-1

I am trying to save a page which has Unicode Hindi fonts on it. I have tried several from this site and from other, but nothing seems to work.

The error that I am getting is related to wide characters.

here is the code I am using:

use CGI;
use strict;
use warnings;
use LWP::Simple;
use utf8;

use Encode qw(decode);

    $url = "http://www.vedakosh.com/rig-veda/mandal-1/sukta-001/mantra-rig-01-001-001";
    my $content = get $url or die "Couldn't get $url" unless defined $content;
    my $file="1.html";
    open FILE, ">:encoding(UTF-8)", "$file";
    print FILE $content;

Not sure what I am doing wrong, can someone please help or suggest something?

  • 1
    please provide the exact error string – pcantalupo Sep 02 '15 at 20:38
  • 2
    `my $content = get $url or die ... unless defined $content;` looks perilously close to a [`my $var = $x if $y`](http://stackoverflow.com/q/2161111) construction. `$content` can not be defined at that point in the program, so the postfix `unless` is unnecessary. – mob Sep 02 '15 at 20:54
  • 1
    This code shouldn't produce that error.
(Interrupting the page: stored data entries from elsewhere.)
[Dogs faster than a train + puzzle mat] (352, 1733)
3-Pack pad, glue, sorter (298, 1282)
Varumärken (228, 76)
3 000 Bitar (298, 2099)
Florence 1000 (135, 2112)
It should fail to compile because of the undeclared `$url` (and probably the `$content` too). – Jim Davis Sep 02 '15 at 21:05
  • @pcantalupo the exact error is "wide character in print at filename..." – Arun Gupta Sep 02 '15 at 21:12
  • @JimDavis, the code is running fine the problem is.. its not getting me the content on the page properly. when I open the saved files, I get this ऋषि:  (Rishi) :- मधà¥à¤šà¥à¤›à¤¨à¥à¤¦à¤¾ instead i should get this ऋषि: (Rishi) :- मधुच्छन्दाः वैश्वामित्रः – Arun Gupta Sep 02 '15 at 21:14

2 Answers2

0

Using binmode on the file handle works for me:

use strict;
use warnings;

use CGI;
use LWP::Simple;

my $url = "http://www.vedakosh.com/rig-veda/mandal-1/sukta-001/mantra-rig-01-001-001";
my $content = get $url or die "Couldn't get $url";
my $file="1.html";

open my $fh, '>', $file
  or die $!;

binmode $fh, ':utf8';
binmode STDOUT, ':utf8';

print $fh $content;
print $content;
stevieb
  • 9,065
  • 3
  • 26
  • 36
  • solution you provided is still giving me the same results.. not the result that I wanted, Unicode Hindi.. I want the page to save as it is.. with Hindi fonts.. – Arun Gupta Sep 02 '15 at 21:32
0

Thanks everyone.. I found that the code is alright.. and doesnt require any encoding or stuff.. its getting the page right, the only issue is the source itself has wrong encoding mentioned in the header meta and i didnt notice that before..

But thanks everyone. I appreciate your support and suggestions..